▶ **Dataset content**:
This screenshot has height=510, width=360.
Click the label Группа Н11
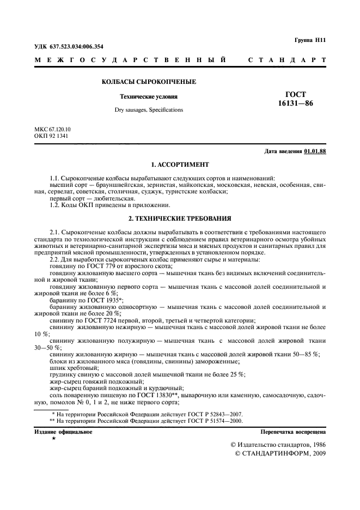tap(309, 40)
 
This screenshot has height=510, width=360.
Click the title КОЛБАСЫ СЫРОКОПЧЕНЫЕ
tap(149, 82)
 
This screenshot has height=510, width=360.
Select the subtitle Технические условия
tap(149, 97)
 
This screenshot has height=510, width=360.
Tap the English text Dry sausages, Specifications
tap(149, 110)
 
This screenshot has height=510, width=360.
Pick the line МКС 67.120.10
tap(52, 129)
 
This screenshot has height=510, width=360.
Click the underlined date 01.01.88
tap(315, 151)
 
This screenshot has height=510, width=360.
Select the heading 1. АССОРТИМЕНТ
tap(180, 164)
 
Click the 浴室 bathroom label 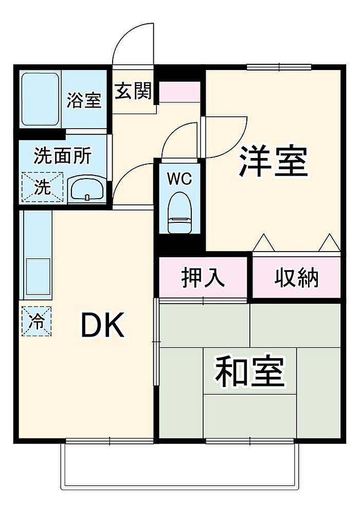pos(84,100)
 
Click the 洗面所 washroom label pos(63,156)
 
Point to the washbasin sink pos(87,189)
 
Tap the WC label pos(179,179)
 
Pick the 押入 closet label pos(203,278)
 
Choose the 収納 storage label pos(296,278)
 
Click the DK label pos(102,325)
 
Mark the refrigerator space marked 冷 pos(37,321)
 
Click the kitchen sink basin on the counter pos(38,277)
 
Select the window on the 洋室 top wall pos(279,67)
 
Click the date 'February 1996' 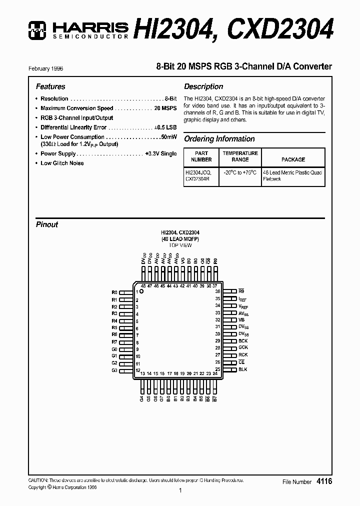click(x=49, y=68)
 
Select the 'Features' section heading click(x=50, y=86)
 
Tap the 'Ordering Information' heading click(x=219, y=139)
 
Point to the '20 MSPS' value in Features click(x=165, y=108)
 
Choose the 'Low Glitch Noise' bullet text click(x=62, y=163)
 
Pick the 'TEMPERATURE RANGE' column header click(x=240, y=156)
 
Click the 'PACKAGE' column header click(x=293, y=160)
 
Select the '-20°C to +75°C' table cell click(x=240, y=172)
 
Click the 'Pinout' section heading click(x=47, y=224)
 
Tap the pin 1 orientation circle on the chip click(x=142, y=291)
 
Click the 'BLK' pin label click(x=242, y=369)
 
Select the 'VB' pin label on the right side click(x=242, y=320)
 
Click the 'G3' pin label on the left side click(x=114, y=370)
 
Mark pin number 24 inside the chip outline click(x=215, y=374)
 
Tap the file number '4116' click(x=324, y=481)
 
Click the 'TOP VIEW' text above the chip click(x=180, y=246)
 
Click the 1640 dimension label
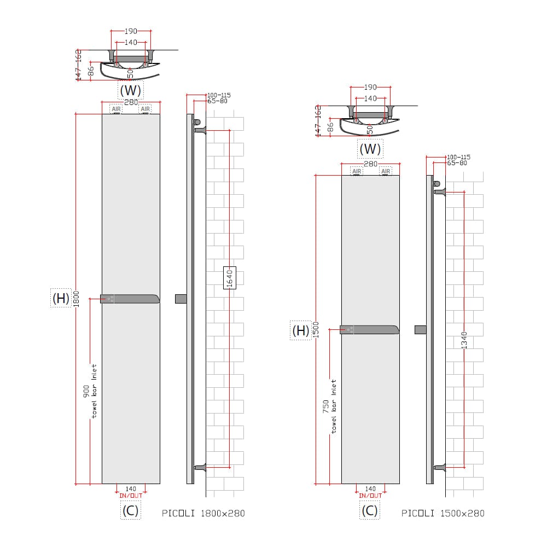click(230, 278)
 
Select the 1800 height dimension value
click(77, 299)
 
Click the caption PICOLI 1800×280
click(203, 513)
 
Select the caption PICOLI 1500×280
click(443, 513)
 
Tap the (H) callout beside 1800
click(61, 298)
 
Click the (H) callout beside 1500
click(300, 330)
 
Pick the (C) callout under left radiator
click(130, 510)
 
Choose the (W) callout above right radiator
click(370, 148)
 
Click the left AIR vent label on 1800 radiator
click(116, 109)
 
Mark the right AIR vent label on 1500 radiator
click(386, 171)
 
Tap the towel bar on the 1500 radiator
click(370, 329)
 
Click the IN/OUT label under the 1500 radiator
click(370, 496)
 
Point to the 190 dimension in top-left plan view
click(131, 32)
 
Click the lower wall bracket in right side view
click(440, 467)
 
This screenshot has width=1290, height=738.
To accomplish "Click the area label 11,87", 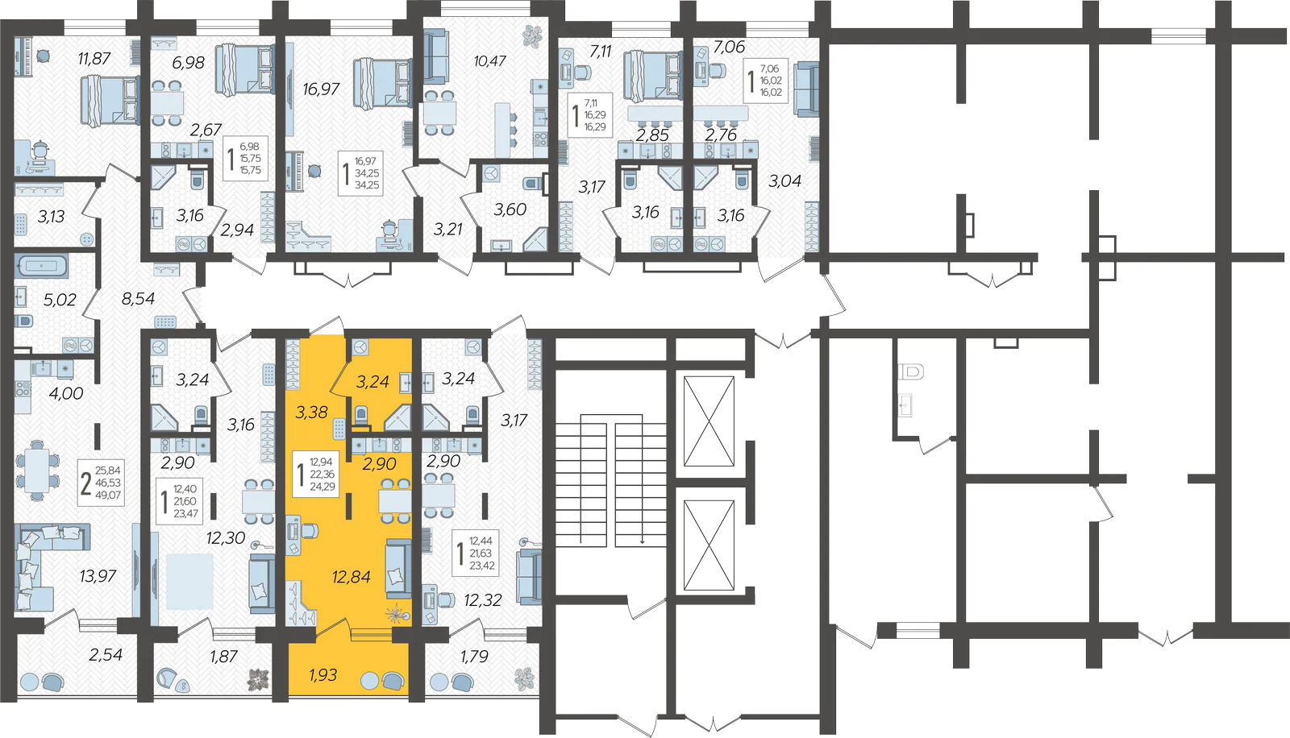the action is pos(94,58).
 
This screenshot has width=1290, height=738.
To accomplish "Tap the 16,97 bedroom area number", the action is pos(321,89).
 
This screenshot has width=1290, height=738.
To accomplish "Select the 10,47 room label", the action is pos(489,60).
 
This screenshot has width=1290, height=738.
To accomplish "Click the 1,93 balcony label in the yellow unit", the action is pos(322,674).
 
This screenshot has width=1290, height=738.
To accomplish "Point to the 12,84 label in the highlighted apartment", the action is pos(352,576).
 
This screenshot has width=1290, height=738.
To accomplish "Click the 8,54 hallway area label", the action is pos(138,298).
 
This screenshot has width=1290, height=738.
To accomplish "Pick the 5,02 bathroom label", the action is pos(60,300).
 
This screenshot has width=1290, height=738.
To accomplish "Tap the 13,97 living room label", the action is pos(98,576).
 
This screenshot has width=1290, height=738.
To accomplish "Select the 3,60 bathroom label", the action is pos(510,209).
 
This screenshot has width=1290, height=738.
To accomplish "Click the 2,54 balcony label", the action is pos(106,654).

▶ **Brief**: Change "heading" to "title" in the entries from the line with "Select the 'Features'" up to and including the line with "Choose the 'Low", and give only those lines, otherwise unaltered.

▶ **Response to the task**:
Select the 'Features' section title click(x=50, y=86)
 
Tap the 'Ordering Information' title click(x=219, y=139)
 
Point to the '20 MSPS' value in Features click(x=165, y=108)
 
Choose the 'Low Glitch Noise' bullet text click(x=62, y=163)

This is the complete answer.